Of course, in the US case there were more things than that according to the company. They claimed that pilots were intentionally waiting to write up items till just prior to departure to cause delays/cancellations, taxiing slower to cause delays, writing up nuisance items in the aircraft logbook (US uses a cabin maintenance log for items like reading lights that aren't in the MEL or necessary for flight but claimed pilots put those in the aircraft log so it had to be signed off), text messages to pilots to "get on board", union messages containing "+16", etc.
Jim
All certificated airmen are required, as a principle issuance of the airmens' certificate, to verbatim compliance with the appropriate FAR governing the flight rules for a particular aircrafts' operation.
I believe he was awarded half of the "back pay" much to the fustration of Nick Massi who presented the case along with Art Luby. There was discussion on testifying as to what maintenance items Mr Kreuz addressed, in what order and why, which Kreuz was prepared to answer. He sought to do the higher priority items first but due to staffing and parts, worked lesser items until those could be made available. In other words he could not change a brake by himself but he could change some reading light bulbs until help arrived. Massi pushed for having the testimony put in the record for the slam dunk to get Kreuz made whole. Luby declined, over concerns that it could open up more discussion and that they already had won the case. The Arbitrator used the unchallenged claim by the company that he did not prioritize the items correctly as a basis to knock him for half the back pay. Personally I think that Luby didnt want to embarrass the company and didnt want Kreuz to get off scott free and didnt want to see more workers telling the company to stick their "Career Decision days" up where the sun dont shine which is what Kreuz did. So even though the case was a win, it was also a win for the company because even though he was vindicated he lost several months of pay. He should not have lost a penny. There is still enough of a penalty where many may fold to management pressure to not write stuff up.Eolesen,
In as much as arbitration is guided by prior decisions to the extent that judicial decisions: one would have to read the decision of the arbitrar in AMR v. TWU Kreuze to understand that prior arbitrars have determined any discrepancy brought to light by any Pilot or AMT must be addressed appropriately unless the issues in question can be shown to be without merit.

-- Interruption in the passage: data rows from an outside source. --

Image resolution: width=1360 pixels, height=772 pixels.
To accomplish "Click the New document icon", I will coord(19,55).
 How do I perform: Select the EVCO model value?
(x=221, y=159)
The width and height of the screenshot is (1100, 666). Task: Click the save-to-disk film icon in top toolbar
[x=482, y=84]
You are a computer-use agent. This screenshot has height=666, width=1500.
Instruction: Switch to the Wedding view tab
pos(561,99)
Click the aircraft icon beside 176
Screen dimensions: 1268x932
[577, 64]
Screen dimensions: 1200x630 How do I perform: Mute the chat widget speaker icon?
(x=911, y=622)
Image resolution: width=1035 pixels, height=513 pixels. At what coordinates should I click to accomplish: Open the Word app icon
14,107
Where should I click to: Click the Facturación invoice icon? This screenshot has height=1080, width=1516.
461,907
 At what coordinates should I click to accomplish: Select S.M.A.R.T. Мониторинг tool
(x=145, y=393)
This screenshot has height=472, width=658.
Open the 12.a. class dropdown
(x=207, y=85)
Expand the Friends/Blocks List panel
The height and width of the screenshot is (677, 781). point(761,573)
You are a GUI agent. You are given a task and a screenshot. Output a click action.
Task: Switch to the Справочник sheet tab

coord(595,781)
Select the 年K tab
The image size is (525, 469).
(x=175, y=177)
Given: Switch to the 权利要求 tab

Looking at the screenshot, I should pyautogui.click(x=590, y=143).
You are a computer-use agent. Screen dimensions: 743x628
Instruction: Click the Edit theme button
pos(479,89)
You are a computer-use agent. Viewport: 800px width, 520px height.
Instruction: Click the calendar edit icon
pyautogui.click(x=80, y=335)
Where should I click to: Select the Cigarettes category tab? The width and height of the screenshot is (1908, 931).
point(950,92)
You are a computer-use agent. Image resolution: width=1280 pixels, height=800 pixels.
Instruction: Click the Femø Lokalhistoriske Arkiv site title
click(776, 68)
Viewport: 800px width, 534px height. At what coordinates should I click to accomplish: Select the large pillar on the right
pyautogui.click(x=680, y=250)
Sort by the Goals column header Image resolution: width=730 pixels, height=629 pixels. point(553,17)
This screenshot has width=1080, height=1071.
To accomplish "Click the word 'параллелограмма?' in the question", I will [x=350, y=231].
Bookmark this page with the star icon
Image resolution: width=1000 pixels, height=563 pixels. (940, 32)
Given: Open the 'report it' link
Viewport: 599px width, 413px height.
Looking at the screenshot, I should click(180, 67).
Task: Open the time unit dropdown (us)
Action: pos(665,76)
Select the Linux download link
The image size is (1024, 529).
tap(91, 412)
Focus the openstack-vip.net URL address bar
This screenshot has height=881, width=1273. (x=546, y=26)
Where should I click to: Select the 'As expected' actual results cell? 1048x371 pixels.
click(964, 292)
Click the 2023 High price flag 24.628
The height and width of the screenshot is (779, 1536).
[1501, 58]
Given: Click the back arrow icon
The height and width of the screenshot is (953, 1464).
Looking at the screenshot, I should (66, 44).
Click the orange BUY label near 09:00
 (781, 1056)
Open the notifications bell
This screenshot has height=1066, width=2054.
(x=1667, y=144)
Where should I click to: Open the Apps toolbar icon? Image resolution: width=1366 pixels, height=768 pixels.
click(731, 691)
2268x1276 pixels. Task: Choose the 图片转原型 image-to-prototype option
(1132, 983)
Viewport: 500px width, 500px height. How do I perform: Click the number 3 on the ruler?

The question of whether the items brought to light were prioritzed with respect to grounding the aircraft versus delayimg flight for a proper deferral were dealt with by the arbitrars refusal to require back-pay in that case.
The Us Air Pilots Union need only ask the TWU ATD or Atty. Art Luby for the decision in the case.
I'm sure the good Phd failed to notice the historical statiscal correlation between write ups at major maintenance bases and the outlying bases and why things always seemed to only break going into the major bases.
Maybe the were actually doing it right finally, and now Usair wants a TRO.
Why are the airlines so confident that they only staff a fraction of the cities they serve with mechanics?
So Boeing Boy, if we were to go back and look at the history of your write ups over your career would we find that a disproportionate number of discrepancies were reported on the last leg into a station with Maintenance? Or were they reported more evenly over the legs regardless of where the plane landed?
Why are the airlines so confident that they only staff a fraction of the cities they serve with mechanics? Years ago they had two stripers, but not anymore.
Dollars and cents. What percentage of planes have something go wrong that requires maintenance on an average day? Apply that percentage to the number of flights at smaller stations and how many of those planes would require a mechanic on a given day? The answer is "Not enough to justify having 2 full time mechanics on the payroll" at those stations.